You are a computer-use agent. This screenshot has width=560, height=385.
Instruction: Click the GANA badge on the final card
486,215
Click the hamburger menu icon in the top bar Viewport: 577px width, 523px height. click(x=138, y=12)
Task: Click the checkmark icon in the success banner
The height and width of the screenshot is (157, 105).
━━━━━━━━━━━━━━━━━━━━
● **WHAT THE EXERCISE ASKS**
Find every line in the records above that holds the word "icon", and copy each one.

● **EXERCISE RESPONSE**
Click the hamburger menu icon in the top bar Viewport: 577px width, 523px height. click(x=138, y=12)
Task: Click the checkmark icon in the success banner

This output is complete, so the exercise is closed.